EXCERTO DE TEXTO:

O fogo começou longe, mas "quando atinge determinada dimensão não há quem o segure".

Fernando Jorge acredita que não havendo esse ordenamento, o fogo levará sempre vantagem. "Podemos chorar toda a vida, que não vale de nada".

Terrenos estavam por limpar

o comandante dos bombeiros voluntários de Oleiros, Luís Antunes, aponta o dedo aos particulares e à falta de limpeza da floresta. "Dada a orografia do terreno e as condições de acesso, era extremamente difícil o combate", disse, em declarações à RTP. O comandante recusa, porém, as acusações que grassavam entre a população, apontando falta de coordenação de meios. "É normal as pessoas ficarem revoltadas, quando perdem os bens de toda uma vida. Mas as temperaturas elevadas, o vento, as aldeias muito dispersas, não permitiam acompanhar de outra maneira a frente de fogo".

O presidente da Câmara não enjeita essa justificação do responsável dos bombeiros, mas considera que não é aí que está o verdadeiro problema. "Podemos dizer isso, não deixa de ser verdade. Mas o proprietário que lhe ardeu agora um pinhal, perde a motivação porque deixa de ter ali rendimento. E nunca conseguiria tirar rendimento se o estivesse a limpar todos os anos".

Porém, recorda que "o prejuízo não é só para os particulares. É também para o Estado Português, é para nós todos. Se não houver esse ordenamento, esteja limpo ou não vai sempre repetir-se esse cenário".

Para mais, Fernando Jorge tem de memória o fogo de Pedrógão Grande, pois que nessa tarde de 2017 estava na zona do rio Zêzere e percebeu como o fogo tão depressa passava para o lado de lá da barragem, como voltava. É o mesmo interior do país.

INSTRUÇÕES DE TRABALHO:
Reproduza o excerto sobre o incêndio em Oleiros desde "O presidente da" até "interior do país.", inclusive. Os itens não têm aqui qualquer papel.

INFORMAÇÃO EXTRAÍDA:
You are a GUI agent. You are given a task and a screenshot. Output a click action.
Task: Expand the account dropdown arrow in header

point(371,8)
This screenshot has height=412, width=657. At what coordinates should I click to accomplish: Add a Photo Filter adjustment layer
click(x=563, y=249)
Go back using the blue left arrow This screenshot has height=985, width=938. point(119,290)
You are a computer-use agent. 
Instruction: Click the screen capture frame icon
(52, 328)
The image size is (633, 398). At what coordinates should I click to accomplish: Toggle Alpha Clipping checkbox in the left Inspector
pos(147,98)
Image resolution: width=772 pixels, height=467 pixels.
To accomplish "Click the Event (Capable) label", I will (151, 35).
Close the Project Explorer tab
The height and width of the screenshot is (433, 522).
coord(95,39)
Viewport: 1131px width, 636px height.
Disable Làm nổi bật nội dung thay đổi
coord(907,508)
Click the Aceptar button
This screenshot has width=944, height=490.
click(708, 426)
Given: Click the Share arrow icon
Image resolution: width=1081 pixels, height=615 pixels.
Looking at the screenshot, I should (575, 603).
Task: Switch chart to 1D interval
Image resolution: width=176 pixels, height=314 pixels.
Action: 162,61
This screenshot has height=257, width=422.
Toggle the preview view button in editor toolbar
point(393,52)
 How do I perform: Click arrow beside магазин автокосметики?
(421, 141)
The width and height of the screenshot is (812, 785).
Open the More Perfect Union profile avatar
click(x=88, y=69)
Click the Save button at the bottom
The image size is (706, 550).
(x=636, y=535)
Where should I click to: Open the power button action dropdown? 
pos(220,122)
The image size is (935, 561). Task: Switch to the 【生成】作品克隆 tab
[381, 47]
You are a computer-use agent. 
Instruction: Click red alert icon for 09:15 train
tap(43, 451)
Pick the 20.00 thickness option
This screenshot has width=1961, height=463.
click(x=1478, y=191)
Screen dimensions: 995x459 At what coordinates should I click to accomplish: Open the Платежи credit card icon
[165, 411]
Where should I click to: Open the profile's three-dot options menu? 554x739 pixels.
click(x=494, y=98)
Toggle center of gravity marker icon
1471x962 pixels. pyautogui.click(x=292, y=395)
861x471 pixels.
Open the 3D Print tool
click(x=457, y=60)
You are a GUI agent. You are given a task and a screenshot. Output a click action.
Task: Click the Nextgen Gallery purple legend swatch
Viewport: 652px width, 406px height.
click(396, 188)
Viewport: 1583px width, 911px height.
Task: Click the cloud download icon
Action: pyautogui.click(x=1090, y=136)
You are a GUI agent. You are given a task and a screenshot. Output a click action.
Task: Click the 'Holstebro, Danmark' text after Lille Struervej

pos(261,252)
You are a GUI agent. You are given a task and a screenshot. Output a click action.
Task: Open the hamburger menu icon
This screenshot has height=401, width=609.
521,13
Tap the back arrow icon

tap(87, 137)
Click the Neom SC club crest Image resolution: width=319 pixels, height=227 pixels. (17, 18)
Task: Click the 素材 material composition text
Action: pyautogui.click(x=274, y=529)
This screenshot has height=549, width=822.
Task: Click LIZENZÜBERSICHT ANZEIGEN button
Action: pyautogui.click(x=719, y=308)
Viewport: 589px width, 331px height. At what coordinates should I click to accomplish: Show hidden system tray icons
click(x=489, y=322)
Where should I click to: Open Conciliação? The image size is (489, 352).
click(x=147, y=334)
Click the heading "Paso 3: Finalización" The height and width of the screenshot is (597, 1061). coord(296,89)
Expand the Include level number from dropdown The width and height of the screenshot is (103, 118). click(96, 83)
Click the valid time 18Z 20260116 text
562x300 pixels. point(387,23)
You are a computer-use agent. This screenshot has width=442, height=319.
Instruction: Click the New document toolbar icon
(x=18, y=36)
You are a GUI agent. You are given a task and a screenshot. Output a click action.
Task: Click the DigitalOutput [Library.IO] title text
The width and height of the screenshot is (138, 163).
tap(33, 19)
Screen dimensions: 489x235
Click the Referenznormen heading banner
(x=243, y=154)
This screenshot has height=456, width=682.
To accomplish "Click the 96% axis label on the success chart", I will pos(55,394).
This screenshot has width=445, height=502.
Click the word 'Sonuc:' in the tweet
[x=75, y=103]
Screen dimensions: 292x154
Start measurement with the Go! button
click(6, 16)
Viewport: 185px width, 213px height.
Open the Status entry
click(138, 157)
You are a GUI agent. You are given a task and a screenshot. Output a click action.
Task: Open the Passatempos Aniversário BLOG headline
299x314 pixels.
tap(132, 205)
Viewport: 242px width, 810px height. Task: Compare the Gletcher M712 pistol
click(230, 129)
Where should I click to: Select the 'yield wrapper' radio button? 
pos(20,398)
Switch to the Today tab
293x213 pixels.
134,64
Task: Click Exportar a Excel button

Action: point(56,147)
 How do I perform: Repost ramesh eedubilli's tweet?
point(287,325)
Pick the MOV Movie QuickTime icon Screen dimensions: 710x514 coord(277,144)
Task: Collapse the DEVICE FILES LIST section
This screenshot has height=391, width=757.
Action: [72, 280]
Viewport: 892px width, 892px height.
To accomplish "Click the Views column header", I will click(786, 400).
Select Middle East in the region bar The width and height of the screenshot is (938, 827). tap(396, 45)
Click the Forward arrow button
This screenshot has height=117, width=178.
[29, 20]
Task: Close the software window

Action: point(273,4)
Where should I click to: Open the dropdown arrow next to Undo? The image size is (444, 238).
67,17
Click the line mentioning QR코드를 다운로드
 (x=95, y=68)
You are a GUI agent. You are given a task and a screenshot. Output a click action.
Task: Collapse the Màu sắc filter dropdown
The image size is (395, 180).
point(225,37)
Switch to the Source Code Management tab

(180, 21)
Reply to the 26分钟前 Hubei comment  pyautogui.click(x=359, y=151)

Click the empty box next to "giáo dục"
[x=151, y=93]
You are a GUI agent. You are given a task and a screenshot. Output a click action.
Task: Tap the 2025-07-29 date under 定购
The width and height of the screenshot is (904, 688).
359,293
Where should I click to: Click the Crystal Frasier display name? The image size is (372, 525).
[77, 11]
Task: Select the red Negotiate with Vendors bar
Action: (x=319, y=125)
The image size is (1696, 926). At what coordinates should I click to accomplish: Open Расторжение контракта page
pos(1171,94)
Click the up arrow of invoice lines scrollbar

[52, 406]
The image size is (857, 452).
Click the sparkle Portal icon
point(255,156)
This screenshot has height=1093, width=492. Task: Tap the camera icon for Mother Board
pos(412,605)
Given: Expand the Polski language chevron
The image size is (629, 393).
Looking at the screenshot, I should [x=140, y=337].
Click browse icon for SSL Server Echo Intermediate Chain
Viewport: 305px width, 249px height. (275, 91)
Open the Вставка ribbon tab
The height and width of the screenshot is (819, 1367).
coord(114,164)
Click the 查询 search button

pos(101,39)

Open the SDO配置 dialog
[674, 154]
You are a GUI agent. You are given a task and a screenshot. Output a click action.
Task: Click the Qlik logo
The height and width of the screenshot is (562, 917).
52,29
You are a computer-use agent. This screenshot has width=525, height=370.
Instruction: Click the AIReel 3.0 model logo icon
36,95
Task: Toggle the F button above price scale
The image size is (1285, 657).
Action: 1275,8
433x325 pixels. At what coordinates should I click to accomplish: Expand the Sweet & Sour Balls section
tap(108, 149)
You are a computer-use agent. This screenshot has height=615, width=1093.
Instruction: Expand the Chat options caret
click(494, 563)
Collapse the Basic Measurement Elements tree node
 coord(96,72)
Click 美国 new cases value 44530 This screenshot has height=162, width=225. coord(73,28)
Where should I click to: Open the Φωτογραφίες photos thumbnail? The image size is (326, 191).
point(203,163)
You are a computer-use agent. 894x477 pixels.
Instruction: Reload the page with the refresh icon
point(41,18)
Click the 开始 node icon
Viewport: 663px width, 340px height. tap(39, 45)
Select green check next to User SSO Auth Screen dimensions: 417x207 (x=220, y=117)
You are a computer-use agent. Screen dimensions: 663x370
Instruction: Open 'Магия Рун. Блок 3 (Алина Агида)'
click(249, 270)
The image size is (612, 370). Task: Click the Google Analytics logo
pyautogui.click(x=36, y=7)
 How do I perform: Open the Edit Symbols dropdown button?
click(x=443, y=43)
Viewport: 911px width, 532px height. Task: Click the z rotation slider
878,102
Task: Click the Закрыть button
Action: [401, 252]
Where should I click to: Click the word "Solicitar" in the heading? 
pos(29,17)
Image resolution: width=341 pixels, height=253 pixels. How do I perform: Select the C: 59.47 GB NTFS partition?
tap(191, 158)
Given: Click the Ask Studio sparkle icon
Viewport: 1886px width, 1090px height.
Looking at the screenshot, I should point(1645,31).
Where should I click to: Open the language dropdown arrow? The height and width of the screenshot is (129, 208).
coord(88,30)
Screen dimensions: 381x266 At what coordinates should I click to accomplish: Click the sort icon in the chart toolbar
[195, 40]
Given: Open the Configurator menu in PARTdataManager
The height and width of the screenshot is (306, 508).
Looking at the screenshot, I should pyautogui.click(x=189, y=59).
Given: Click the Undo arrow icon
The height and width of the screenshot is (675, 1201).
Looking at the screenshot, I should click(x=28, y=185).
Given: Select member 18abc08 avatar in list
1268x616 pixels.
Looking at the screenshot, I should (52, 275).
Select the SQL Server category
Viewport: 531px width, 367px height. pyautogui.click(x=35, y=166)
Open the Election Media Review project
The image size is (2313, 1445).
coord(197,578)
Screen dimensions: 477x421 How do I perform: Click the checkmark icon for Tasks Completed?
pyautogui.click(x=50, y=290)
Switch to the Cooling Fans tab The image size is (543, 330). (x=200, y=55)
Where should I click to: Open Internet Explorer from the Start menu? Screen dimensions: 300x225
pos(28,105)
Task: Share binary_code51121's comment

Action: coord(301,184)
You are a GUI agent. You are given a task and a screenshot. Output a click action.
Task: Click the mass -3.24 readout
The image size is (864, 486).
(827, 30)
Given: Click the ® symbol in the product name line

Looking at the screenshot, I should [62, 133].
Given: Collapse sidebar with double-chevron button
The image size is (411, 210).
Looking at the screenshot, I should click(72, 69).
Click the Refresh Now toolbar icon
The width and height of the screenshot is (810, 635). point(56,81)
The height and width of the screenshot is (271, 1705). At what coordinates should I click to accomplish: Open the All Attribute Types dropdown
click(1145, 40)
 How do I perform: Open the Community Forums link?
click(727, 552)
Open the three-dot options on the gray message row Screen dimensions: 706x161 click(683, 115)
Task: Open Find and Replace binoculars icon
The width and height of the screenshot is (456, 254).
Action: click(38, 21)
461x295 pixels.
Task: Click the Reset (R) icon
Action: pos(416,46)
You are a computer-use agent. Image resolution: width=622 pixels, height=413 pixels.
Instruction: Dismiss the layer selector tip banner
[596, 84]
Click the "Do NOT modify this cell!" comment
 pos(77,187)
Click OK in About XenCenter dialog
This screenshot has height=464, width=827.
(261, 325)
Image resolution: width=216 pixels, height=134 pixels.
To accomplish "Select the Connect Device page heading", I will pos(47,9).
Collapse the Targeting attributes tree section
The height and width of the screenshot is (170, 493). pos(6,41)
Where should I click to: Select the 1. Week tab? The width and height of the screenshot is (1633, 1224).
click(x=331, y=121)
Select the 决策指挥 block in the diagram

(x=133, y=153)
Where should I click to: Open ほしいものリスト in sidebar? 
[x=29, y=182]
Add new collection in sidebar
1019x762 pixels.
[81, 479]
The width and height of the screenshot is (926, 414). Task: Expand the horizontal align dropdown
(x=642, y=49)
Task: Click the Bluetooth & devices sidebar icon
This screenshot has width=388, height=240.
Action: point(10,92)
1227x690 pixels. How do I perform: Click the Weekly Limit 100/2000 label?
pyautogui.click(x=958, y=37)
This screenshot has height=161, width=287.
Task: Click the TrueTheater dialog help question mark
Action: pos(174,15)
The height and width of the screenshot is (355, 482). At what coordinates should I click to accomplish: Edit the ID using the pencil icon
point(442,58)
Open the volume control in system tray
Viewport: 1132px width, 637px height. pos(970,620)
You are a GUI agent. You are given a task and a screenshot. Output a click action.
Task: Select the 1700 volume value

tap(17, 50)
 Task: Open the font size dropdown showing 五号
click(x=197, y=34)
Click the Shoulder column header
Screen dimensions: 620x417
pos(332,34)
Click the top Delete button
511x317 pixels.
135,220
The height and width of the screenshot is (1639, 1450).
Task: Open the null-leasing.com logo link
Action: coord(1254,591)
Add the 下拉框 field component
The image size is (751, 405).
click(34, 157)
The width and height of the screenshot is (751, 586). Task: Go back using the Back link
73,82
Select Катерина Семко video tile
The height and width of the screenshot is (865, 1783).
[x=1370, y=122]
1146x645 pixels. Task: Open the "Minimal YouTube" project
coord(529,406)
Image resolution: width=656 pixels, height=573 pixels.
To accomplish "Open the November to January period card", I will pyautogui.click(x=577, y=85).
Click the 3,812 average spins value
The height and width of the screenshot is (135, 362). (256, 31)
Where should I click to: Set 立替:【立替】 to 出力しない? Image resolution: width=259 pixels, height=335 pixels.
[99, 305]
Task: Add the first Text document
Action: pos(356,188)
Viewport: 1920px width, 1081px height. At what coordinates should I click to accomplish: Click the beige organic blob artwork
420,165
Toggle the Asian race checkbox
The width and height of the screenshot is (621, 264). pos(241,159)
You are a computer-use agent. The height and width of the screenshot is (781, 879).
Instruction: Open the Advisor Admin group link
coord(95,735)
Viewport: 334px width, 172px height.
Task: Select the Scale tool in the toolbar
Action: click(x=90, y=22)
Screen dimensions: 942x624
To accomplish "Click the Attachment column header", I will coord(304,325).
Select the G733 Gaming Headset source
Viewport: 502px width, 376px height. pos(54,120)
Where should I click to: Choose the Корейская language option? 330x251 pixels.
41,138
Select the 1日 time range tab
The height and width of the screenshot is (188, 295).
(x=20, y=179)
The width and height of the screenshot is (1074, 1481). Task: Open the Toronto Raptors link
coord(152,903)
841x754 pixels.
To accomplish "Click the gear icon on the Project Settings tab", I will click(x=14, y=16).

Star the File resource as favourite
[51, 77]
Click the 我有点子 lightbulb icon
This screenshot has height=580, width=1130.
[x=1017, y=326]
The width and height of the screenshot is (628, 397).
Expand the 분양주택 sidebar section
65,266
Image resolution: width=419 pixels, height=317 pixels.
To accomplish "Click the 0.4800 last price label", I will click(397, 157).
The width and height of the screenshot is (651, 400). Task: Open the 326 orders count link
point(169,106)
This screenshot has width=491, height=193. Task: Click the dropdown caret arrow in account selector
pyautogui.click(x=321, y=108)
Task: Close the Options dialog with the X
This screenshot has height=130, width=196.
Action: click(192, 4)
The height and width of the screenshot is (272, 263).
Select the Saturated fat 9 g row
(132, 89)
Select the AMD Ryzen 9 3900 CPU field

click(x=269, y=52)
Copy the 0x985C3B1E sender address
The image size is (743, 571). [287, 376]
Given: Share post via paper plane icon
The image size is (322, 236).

SOLUÇÃO REDIGIDA:
O presidente da Câmara não enjeita essa justificação do responsável dos bombeiros, mas considera que não é aí que está o verdadeiro problema. "Podemos dizer isso, não deixa de ser verdade. Mas o proprietário que lhe ardeu agora um pinhal, perde a motivação porque deixa de ter ali rendimento. E nunca conseguiria tirar rendimento se o estivesse a limpar todos os anos".

Porém, recorda que "o prejuízo não é só para os particulares. É também para o Estado Português, é para nós todos. Se não houver esse ordenamento, esteja limpo ou não vai sempre repetir-se esse cenário".

Para mais, Fernando Jorge tem de memória o fogo de Pedrógão Grande, pois que nessa tarde de 2017 estava na zona do rio Zêzere e percebeu como o fogo tão depressa passava para o lado de lá da barragem, como voltava. É o mesmo interior do país.